La lavorazione e il consumo dello “scauniscu” a Pulsano si perdono nella notte dei tempi, avendo intenerito il cuore di intere generazioni con il suo gusto e il suo profumo provenienti dai forni a legna di allora. L’origine del nome e della ricetta vanno fatti risalire con certezza all’arrivo in Italia del pan dolce schiavonico, un pane di semola mescolato con mosto cotto ed ammorbidito con acqua tiepida e arricchito da mandorle grossolanamente tritate.

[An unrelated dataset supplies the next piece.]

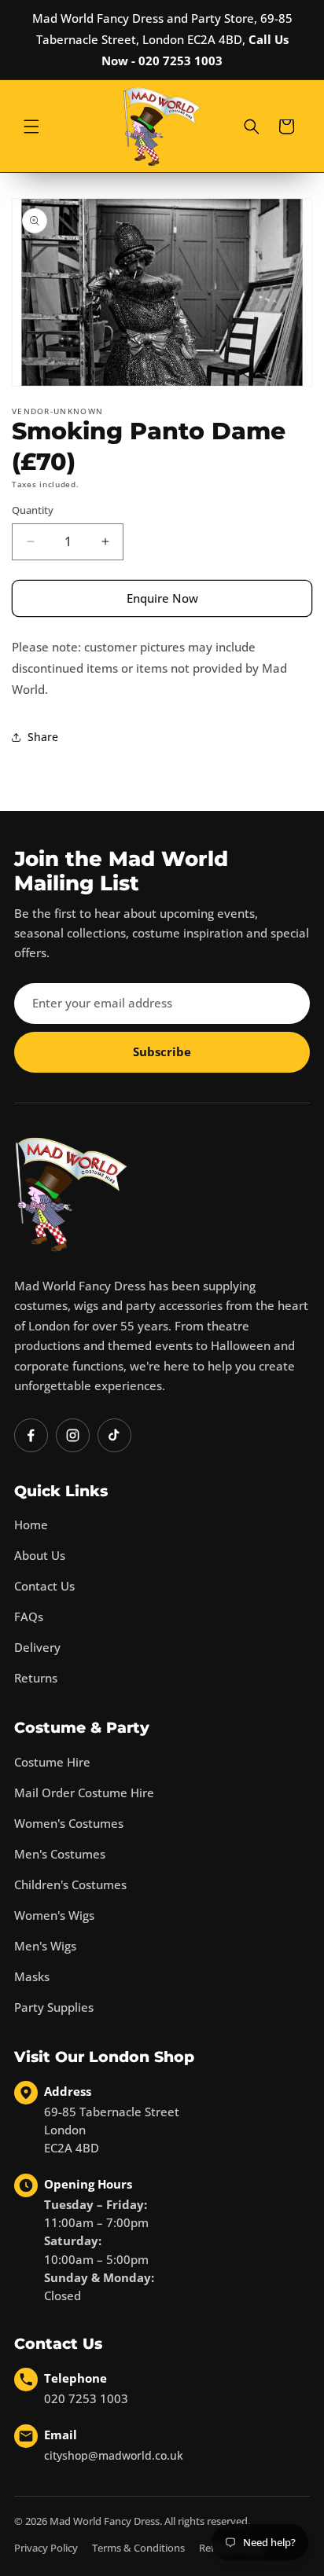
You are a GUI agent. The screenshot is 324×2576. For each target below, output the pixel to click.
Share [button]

“Schiavonico” perché originario della Schiavonia, oggi Dalmazia, terra con la quale la nostra gente aveva scambi di ogni genere, commerciali ed economici, fin dai tempi del Principato tarantino di Giovanni Antonio Orsini del Balzo nella seconda metà del ‘400. Del pane schiavonico si fa menzione in una lettera dell'Arcivescovo di Taranto Giuseppe Capecelatro, esiliato a Napoli nel 1799 per aver aderito alla Rivoluzione giacobina di quegli anni. Il prelato aveva nostalgia delle ostriche tarantine, del tabacco in polvere da annusare ("l'erba santa"), del "pan dolce schiavonico" e ne chiedeva una buona scorta in segreto al suo sostituto Abate Tanzi (dal volume “Variazioni Taccuinarie” di Cesare Mandrillo).
Col passare degli anni, il pane schiavonico ha cambiato nome, forma e composizione secondo le numerose tradizioni locali e secondo la disponibilità degli ingredienti. È rimasta tuttavia fissa la presenza della semola, della marmellata d’uva e delle mandorle o frutta secca. Dalla sfoglia, con spessore tipico del biscotto, si formano calzoni di circa 10 cm imbottiti con marmellata d’uva nostrana, mandorle e grattugiato di agrumi locali. Infornati e quindi consumati con delizia da ogni palato.